Working under the direction of the Therapeutic Products Program (TPP) Director, the Project Manager coordinates activities and collaborates with GMP Biologics, GMP Cellular Manufacturing, Quality Assurance, Quality Control, the SCCA Transplant Team Coordinators, Process Development, Divisional Lab Managers, Puget Sound Blood Center, SCCA Apheresis staff, other Data Coordinators, and various Principal Investigators. The Project Manager will also coordinate with external customers regarding delivery timelines, document control and data management.
The position reports directly to the Therapeutic Products Director. The Project Manager is responsible for acting as liaison between the FHCRC Principal Investigator Labs, external customers and the various TPP departments. This position requires flexibility in a rapidly changing environment and the ability to interface across a broad range of disciplines.
The main job tasks include:
- Organize regular project team meetings, plan meeting agendas, record and distribute meeting notes. Use technical judgment to identify agenda items/issues that need to be discussed.
- Create and track project timelines.
- Use technical judgment to identify critical path activities and coordinate with responsible parties to ensure deliverables are achieved.
- Use technical judgment to identify/suggest areas where programs can be run more efficiently
- Use technical judgment to recommend how to prioritize competing activities and facilitate buy-off by stakeholders
- Track action items, deliverables, and key decisions with technical understanding
Manage and monitor process development and manufacturing data
- Track and organize process data that is generated in PI Labs, development, and manufacturing that is generated during the course of process transfer and during clinical manufacturing processes.
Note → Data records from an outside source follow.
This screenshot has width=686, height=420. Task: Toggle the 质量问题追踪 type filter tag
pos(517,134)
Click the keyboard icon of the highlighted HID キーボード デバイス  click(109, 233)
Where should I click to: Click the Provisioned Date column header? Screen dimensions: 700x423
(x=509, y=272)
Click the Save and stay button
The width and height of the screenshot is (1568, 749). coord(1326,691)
- Assist in data analysis and the identification of out of trend results
- Coordinate and/or participate in the generation of written reports and summaries
Provide supply chain management support
- Assist TPP departments in the supply chain management of unique raw materials that are used for clinical manufacturing (e.g. growth factors, custom reagents, other high value or difficult to source items)
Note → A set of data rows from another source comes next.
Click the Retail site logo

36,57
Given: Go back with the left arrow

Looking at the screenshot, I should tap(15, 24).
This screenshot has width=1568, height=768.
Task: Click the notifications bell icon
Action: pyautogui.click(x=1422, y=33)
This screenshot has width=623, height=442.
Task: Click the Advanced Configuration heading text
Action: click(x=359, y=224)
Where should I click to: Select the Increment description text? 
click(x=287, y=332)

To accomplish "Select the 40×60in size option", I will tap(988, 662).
Support subject matter experts in troubleshooting unexpected development and manufacturing problems as they arise.
- Organize ad hoc meetings and coordinate with key stake holders
- Participate in the organization of data, root-cause analysis, and execution of corrective actions
Assist in the creation and management of process development and GMP manufacturing contracts, budgets and timelines for grants and other projects.
- Collaborate with PI/project sponsors to identify a scope of requested development and manufacturing activities
- In collaboration with the areas performing the work, use technical judgment to create a development or manufacturing work plans and estimate time and expenses
- Track services/expenses where billing occurs; send invoices and receipt; ensure that expenses/revenue is allocated to the appropriate budgets
- Track contract deliverables and timelines.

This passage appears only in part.